> _Your objective_: From the first line to the last, output the entries exactly.

> _Data for this exercise_:
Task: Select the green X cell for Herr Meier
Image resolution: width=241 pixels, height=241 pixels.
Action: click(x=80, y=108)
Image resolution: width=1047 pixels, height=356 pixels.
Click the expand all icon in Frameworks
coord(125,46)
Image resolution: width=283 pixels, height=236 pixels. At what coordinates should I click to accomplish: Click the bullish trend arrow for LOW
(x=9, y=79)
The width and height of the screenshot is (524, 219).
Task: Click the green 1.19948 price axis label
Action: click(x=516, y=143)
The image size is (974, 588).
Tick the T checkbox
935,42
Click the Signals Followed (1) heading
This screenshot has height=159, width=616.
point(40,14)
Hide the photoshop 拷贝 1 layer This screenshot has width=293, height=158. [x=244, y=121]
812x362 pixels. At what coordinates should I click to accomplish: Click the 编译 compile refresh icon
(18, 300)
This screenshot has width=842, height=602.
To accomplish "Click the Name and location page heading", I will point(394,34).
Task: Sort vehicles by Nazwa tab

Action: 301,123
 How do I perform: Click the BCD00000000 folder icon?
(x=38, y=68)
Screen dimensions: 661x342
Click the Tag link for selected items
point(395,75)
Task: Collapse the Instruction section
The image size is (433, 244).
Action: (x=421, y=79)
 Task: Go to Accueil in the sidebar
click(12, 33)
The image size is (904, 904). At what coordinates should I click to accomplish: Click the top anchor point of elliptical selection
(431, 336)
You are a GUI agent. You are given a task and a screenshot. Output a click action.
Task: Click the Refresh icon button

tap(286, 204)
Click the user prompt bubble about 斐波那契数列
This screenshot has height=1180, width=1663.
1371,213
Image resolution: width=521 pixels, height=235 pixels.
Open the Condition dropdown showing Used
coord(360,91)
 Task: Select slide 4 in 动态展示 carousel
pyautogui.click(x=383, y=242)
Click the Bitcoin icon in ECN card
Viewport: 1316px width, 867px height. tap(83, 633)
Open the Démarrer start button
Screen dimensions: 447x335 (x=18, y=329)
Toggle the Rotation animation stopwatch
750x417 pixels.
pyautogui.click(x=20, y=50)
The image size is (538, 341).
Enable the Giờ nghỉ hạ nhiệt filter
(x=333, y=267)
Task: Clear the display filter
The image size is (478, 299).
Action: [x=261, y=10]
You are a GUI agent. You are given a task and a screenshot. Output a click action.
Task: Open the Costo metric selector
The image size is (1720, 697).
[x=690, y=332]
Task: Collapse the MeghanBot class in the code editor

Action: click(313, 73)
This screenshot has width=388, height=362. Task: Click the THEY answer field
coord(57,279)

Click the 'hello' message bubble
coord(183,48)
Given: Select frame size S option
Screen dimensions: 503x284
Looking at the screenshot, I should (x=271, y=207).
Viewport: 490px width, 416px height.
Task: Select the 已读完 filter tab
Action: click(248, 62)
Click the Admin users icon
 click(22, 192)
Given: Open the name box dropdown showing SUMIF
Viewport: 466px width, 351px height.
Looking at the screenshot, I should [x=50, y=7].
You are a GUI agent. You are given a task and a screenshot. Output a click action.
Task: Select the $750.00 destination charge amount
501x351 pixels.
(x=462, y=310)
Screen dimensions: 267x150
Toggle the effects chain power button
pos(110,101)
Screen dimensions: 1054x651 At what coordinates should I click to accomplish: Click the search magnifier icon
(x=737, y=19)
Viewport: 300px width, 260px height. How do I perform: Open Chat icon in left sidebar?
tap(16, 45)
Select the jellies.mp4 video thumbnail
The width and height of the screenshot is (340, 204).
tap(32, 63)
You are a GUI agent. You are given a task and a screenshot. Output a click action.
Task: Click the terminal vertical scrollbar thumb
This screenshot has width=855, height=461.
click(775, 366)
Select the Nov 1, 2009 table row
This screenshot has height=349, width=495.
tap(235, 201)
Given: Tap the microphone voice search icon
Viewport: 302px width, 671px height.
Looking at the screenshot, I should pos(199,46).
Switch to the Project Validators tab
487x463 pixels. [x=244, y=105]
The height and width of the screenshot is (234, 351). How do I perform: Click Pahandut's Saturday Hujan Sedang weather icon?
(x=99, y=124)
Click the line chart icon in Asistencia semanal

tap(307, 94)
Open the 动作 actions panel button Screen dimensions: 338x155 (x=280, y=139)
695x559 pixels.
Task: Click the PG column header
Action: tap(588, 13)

> _Task answer_:
Task: Select the green X cell for Herr Meier
Image resolution: width=241 pixels, height=241 pixels.
Action: click(x=80, y=108)
Image resolution: width=1047 pixels, height=356 pixels.
Click the expand all icon in Frameworks
coord(125,46)
Image resolution: width=283 pixels, height=236 pixels. At what coordinates should I click to accomplish: Click the bullish trend arrow for LOW
(x=9, y=79)
The width and height of the screenshot is (524, 219).
Task: Click the green 1.19948 price axis label
Action: click(x=516, y=143)
The image size is (974, 588).
Tick the T checkbox
935,42
Click the Signals Followed (1) heading
This screenshot has height=159, width=616.
point(40,14)
Hide the photoshop 拷贝 1 layer This screenshot has width=293, height=158. [x=244, y=121]
812x362 pixels. At what coordinates should I click to accomplish: Click the 编译 compile refresh icon
(18, 300)
This screenshot has width=842, height=602.
To accomplish "Click the Name and location page heading", I will point(394,34).
Task: Sort vehicles by Nazwa tab

Action: 301,123
 How do I perform: Click the BCD00000000 folder icon?
(x=38, y=68)
Screen dimensions: 661x342
Click the Tag link for selected items
point(395,75)
Task: Collapse the Instruction section
The image size is (433, 244).
Action: (x=421, y=79)
 Task: Go to Accueil in the sidebar
click(12, 33)
The image size is (904, 904). At what coordinates should I click to accomplish: Click the top anchor point of elliptical selection
(431, 336)
You are a GUI agent. You are given a task and a screenshot. Output a click action.
Task: Click the Refresh icon button

tap(286, 204)
Click the user prompt bubble about 斐波那契数列
This screenshot has height=1180, width=1663.
1371,213
Image resolution: width=521 pixels, height=235 pixels.
Open the Condition dropdown showing Used
coord(360,91)
 Task: Select slide 4 in 动态展示 carousel
pyautogui.click(x=383, y=242)
Click the Bitcoin icon in ECN card
Viewport: 1316px width, 867px height. tap(83, 633)
Open the Démarrer start button
Screen dimensions: 447x335 (x=18, y=329)
Toggle the Rotation animation stopwatch
750x417 pixels.
pyautogui.click(x=20, y=50)
The image size is (538, 341).
Enable the Giờ nghỉ hạ nhiệt filter
(x=333, y=267)
Task: Clear the display filter
The image size is (478, 299).
Action: [x=261, y=10]
You are a GUI agent. You are given a task and a screenshot. Output a click action.
Task: Open the Costo metric selector
The image size is (1720, 697).
[x=690, y=332]
Task: Collapse the MeghanBot class in the code editor

Action: click(313, 73)
This screenshot has width=388, height=362. Task: Click the THEY answer field
coord(57,279)

Click the 'hello' message bubble
coord(183,48)
Given: Select frame size S option
Screen dimensions: 503x284
Looking at the screenshot, I should (x=271, y=207).
Viewport: 490px width, 416px height.
Task: Select the 已读完 filter tab
Action: click(248, 62)
Click the Admin users icon
 click(22, 192)
Given: Open the name box dropdown showing SUMIF
Viewport: 466px width, 351px height.
Looking at the screenshot, I should [x=50, y=7].
You are a GUI agent. You are given a task and a screenshot. Output a click action.
Task: Select the $750.00 destination charge amount
501x351 pixels.
(x=462, y=310)
Screen dimensions: 267x150
Toggle the effects chain power button
pos(110,101)
Screen dimensions: 1054x651 At what coordinates should I click to accomplish: Click the search magnifier icon
(x=737, y=19)
Viewport: 300px width, 260px height. How do I perform: Open Chat icon in left sidebar?
tap(16, 45)
Select the jellies.mp4 video thumbnail
The width and height of the screenshot is (340, 204).
tap(32, 63)
You are a GUI agent. You are given a task and a screenshot. Output a click action.
Task: Click the terminal vertical scrollbar thumb
This screenshot has width=855, height=461.
click(775, 366)
Select the Nov 1, 2009 table row
This screenshot has height=349, width=495.
tap(235, 201)
Given: Tap the microphone voice search icon
Viewport: 302px width, 671px height.
Looking at the screenshot, I should pos(199,46).
Switch to the Project Validators tab
487x463 pixels. [x=244, y=105]
The height and width of the screenshot is (234, 351). How do I perform: Click Pahandut's Saturday Hujan Sedang weather icon?
(x=99, y=124)
Click the line chart icon in Asistencia semanal

tap(307, 94)
Open the 动作 actions panel button Screen dimensions: 338x155 (x=280, y=139)
695x559 pixels.
Task: Click the PG column header
Action: tap(588, 13)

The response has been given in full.